“Alright, let’s take a vote,” Ralph directed. I was sitting in the back of the room. I watched the hands go up in favor of Ralph’s plan. There was no dissent. Meeting adjourned.
Ralph was proud, no opposition, he picked up his stuff and strutted out of the room. And that’s when the truth came out. It started as a whisper, a snide remark, and then the piling on began. As it turned out, no one was in favor of Ralph’s plan.
“What do you mean?” Ralph said as I settled into his office.
“I don’t think your plan has a chance for success,” I replied. “As you left the room, I got to thinking, wondering if your plan had covered all the bases, in fact, if it was even the right decision.”
“But, everyone voted,” Ralph protested.
I nodded. “Do you think voting is the best way to make a decision?”
“Hey, it’s how we elect a president?”
I smiled and repeated, “Do you think voting is the best way to make a decision?”
“Well, do you have a better way?” Ralph challenged.

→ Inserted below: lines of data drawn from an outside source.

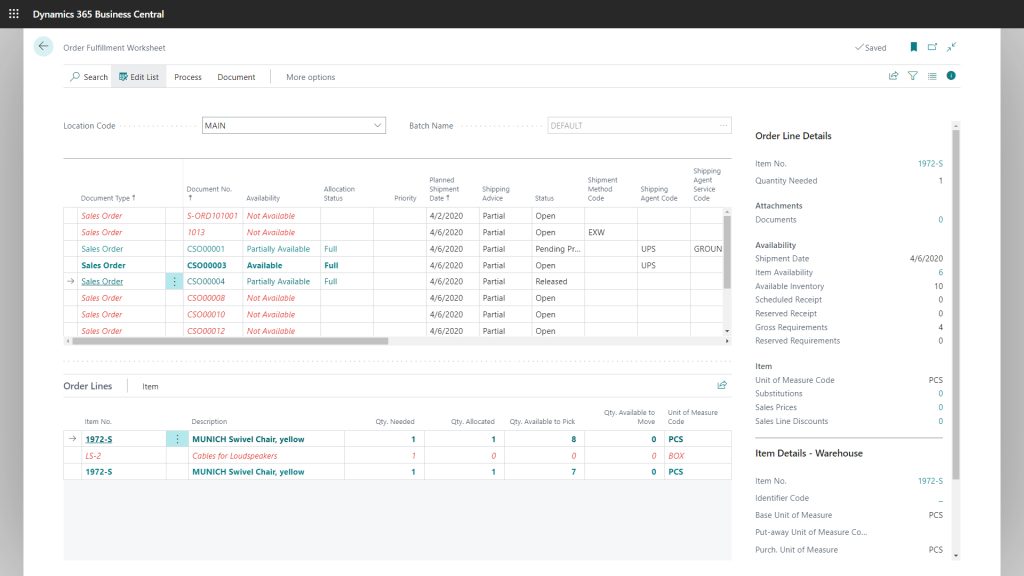The width and height of the screenshot is (1024, 576).
Task: Open the Location Code dropdown
Action: point(377,125)
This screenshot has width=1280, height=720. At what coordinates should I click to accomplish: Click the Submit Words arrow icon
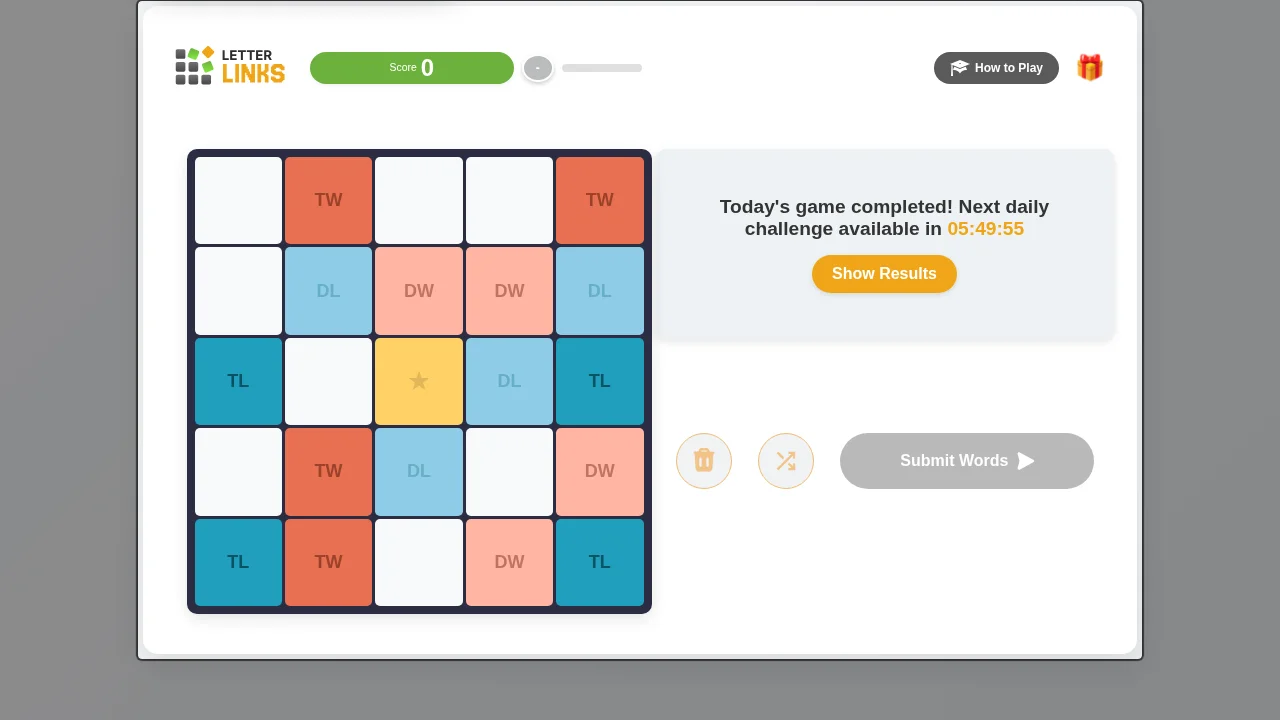click(x=1026, y=461)
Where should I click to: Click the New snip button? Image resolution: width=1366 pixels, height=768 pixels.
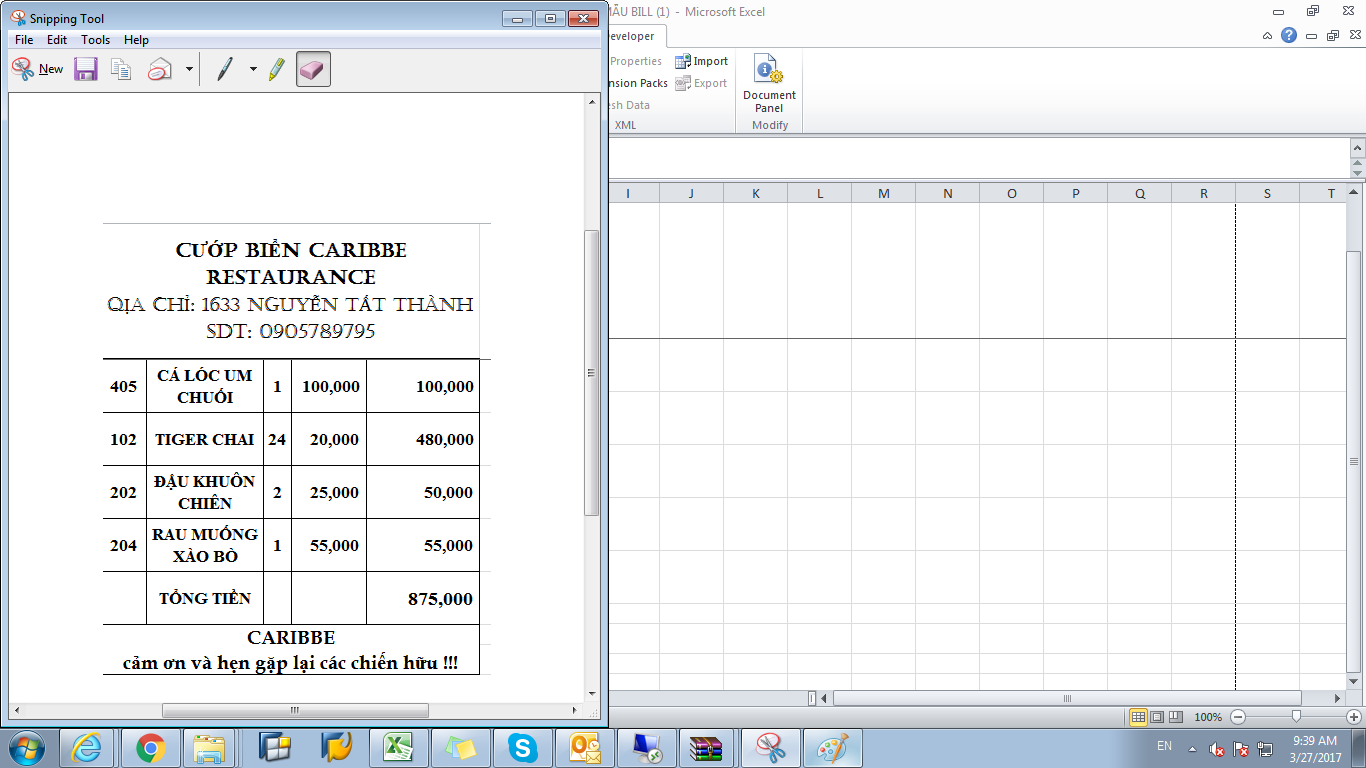38,69
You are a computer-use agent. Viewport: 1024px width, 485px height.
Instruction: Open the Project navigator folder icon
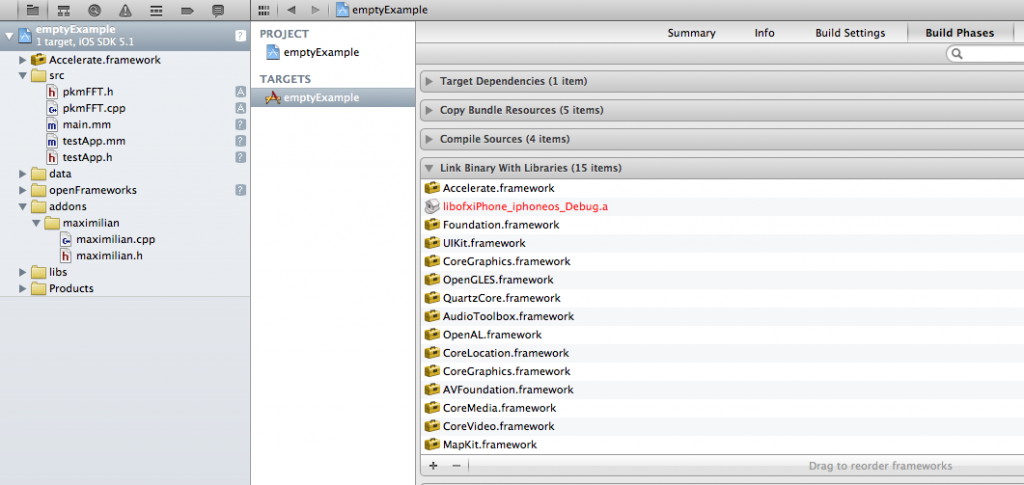[33, 10]
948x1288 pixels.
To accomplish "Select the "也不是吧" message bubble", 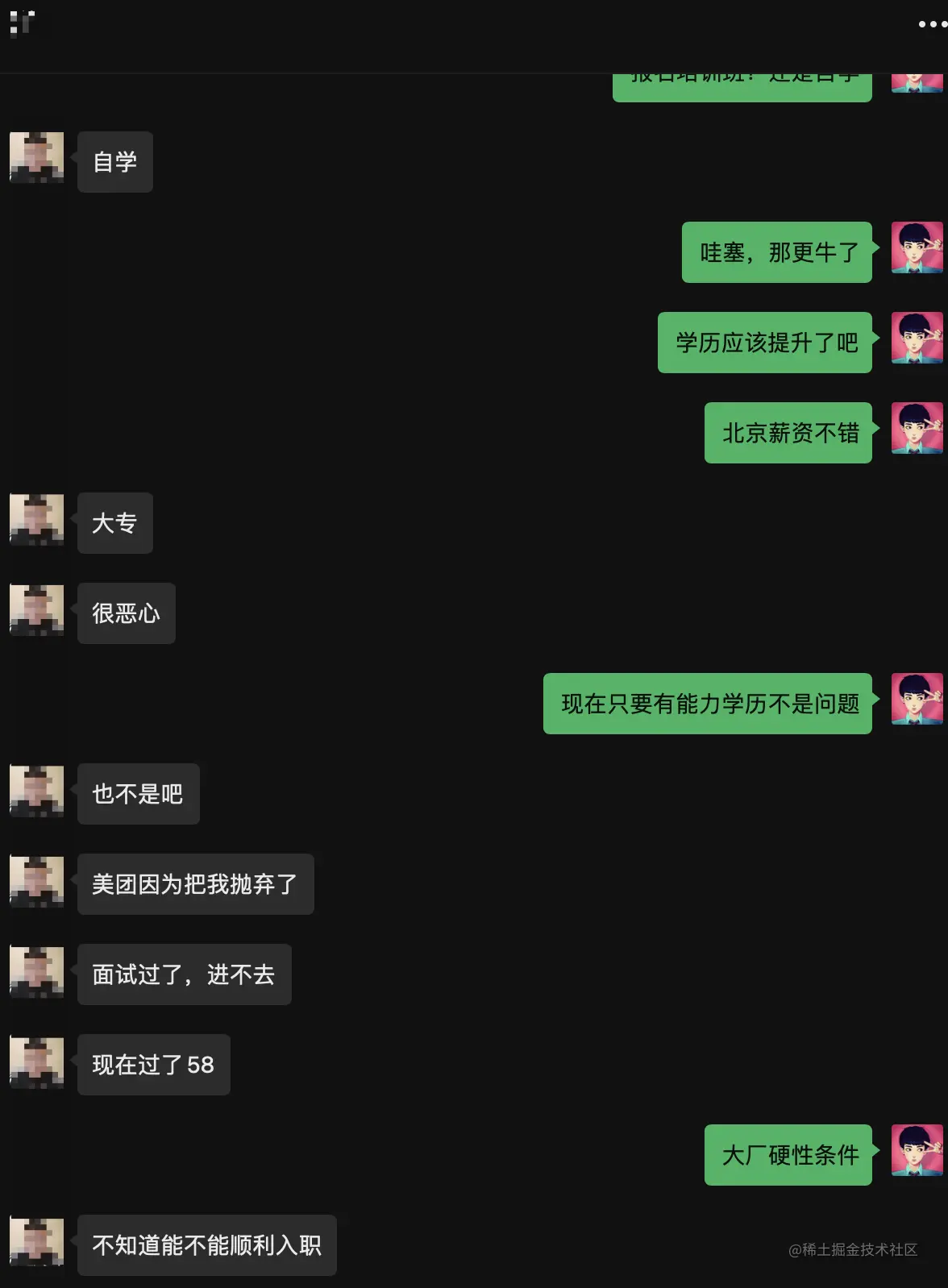I will pyautogui.click(x=139, y=794).
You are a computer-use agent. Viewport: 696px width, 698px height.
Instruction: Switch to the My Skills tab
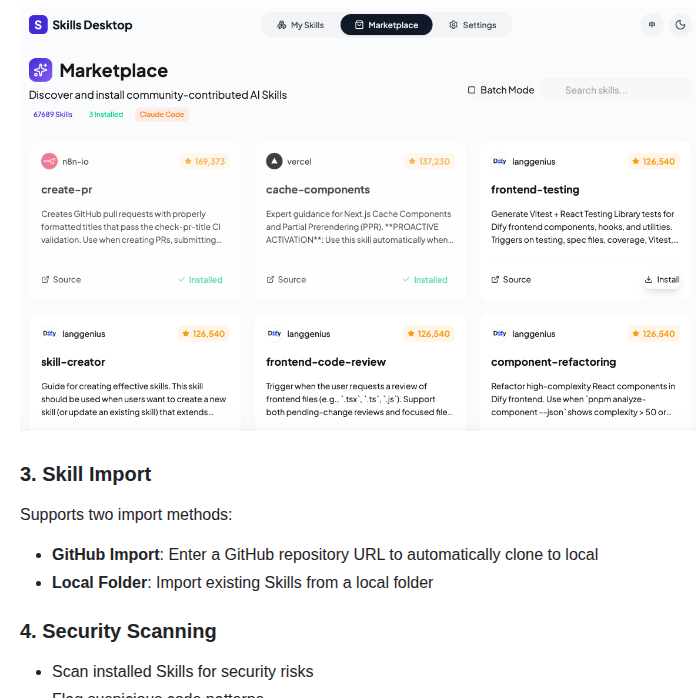(300, 25)
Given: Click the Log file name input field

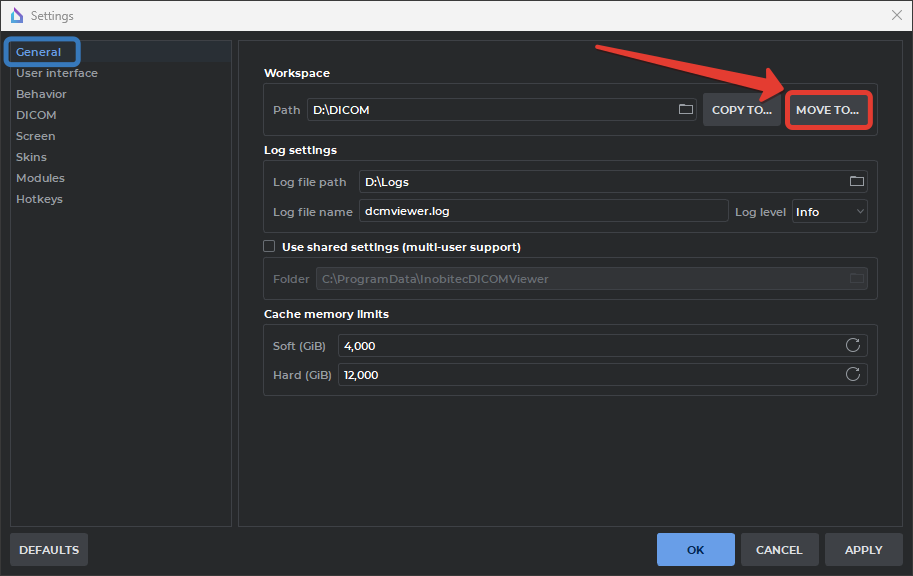Looking at the screenshot, I should click(x=543, y=211).
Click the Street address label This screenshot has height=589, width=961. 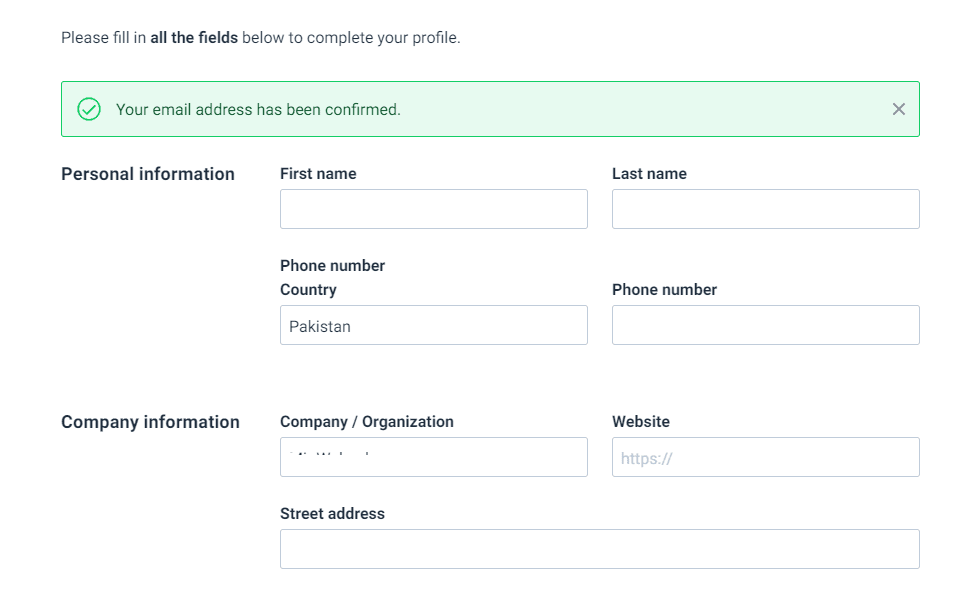[x=332, y=514]
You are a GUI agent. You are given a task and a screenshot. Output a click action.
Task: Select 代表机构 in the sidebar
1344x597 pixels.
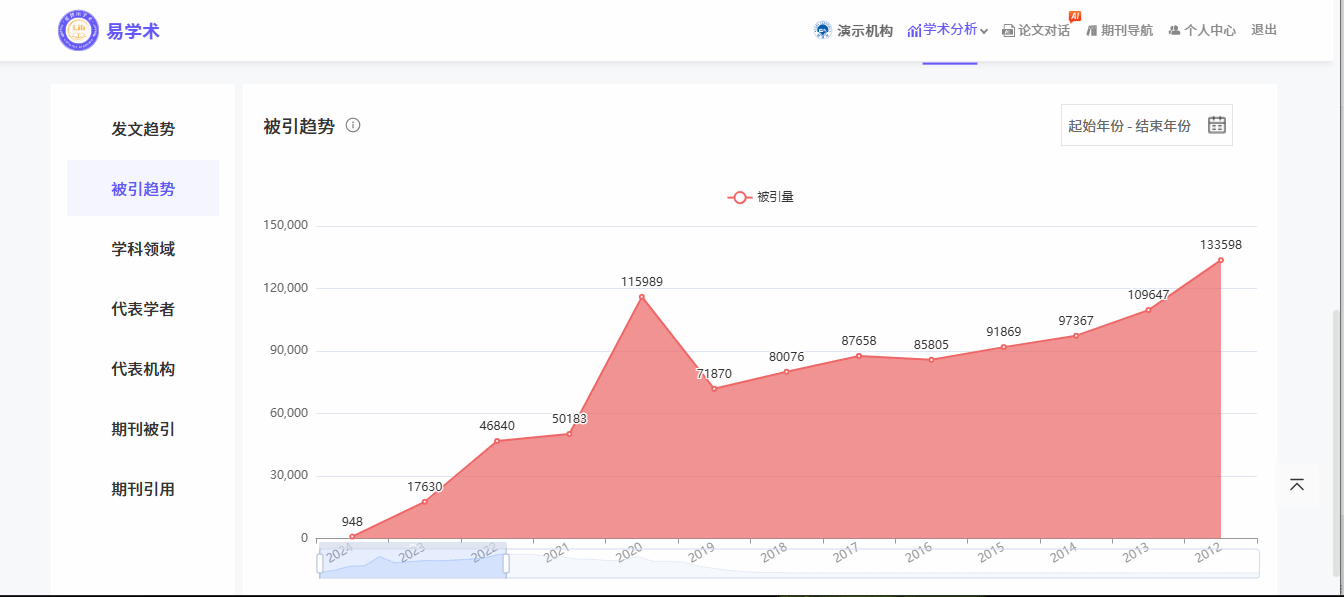click(143, 369)
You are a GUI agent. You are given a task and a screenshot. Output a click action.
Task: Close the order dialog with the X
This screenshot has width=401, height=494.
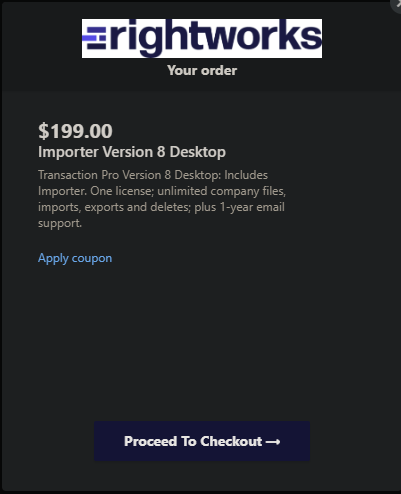point(397,4)
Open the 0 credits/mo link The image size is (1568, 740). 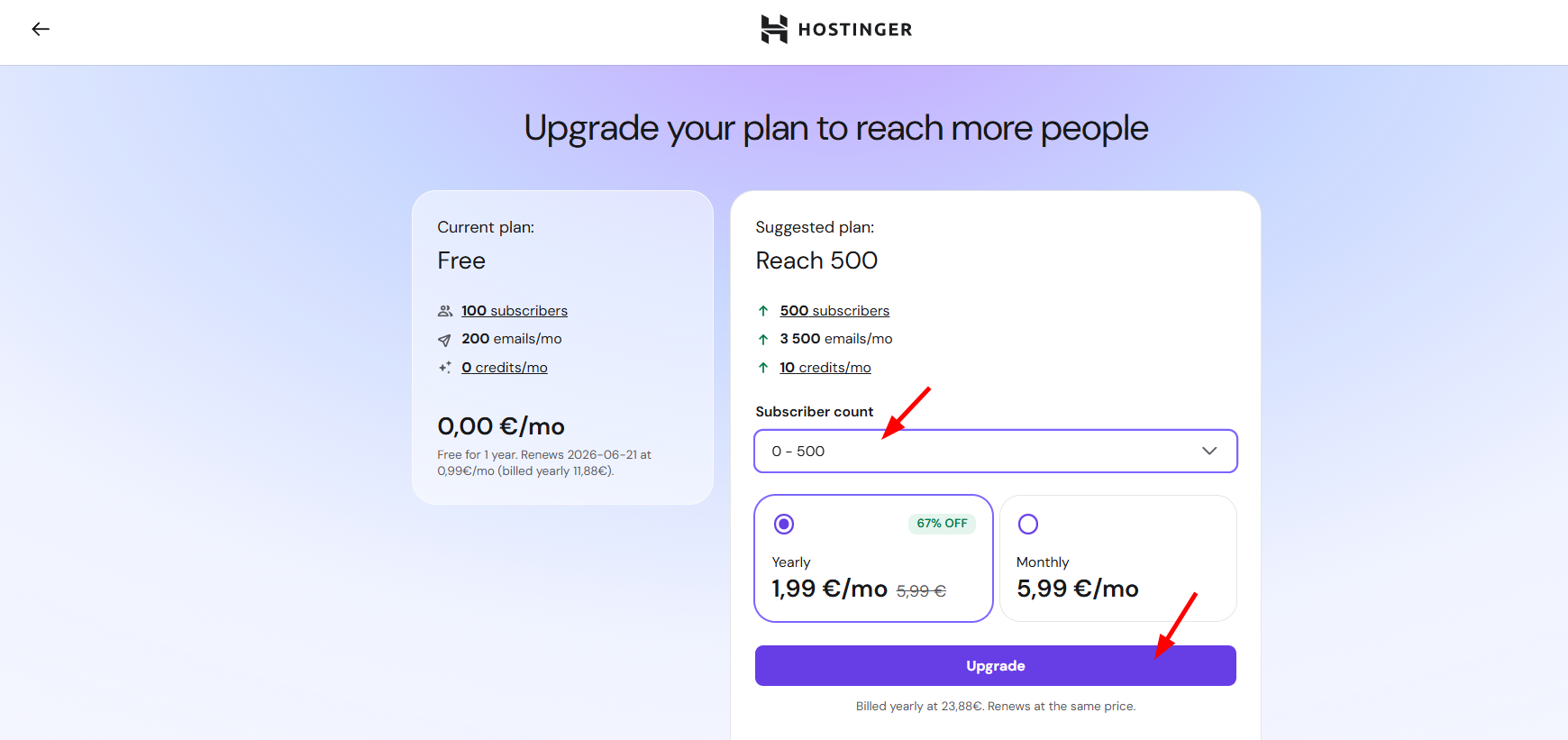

“I was just looking at your four alternatives. You know, there were two things that were absolute deal killers and the one you picked doesn’t meet the criteria.”
“What do you mean?”
“Think about it this way, Ralph. Put up a big chart on the wall and make a quick list of all the things that absolutely, positively have to be a part of the solution. Deal killers. Then make a list of all the things that are not absolute, but would be really nice to have. Now you have two lists, absolutes and desirables.
“Take your four alternatives and put them up against the criteria and see how things shake out.”
Ralph didn’t say a word. His eyes got wide. I could see him mentally checking his quick list. “I think I need to bring the team back in the room. I think they voted for a mistake.”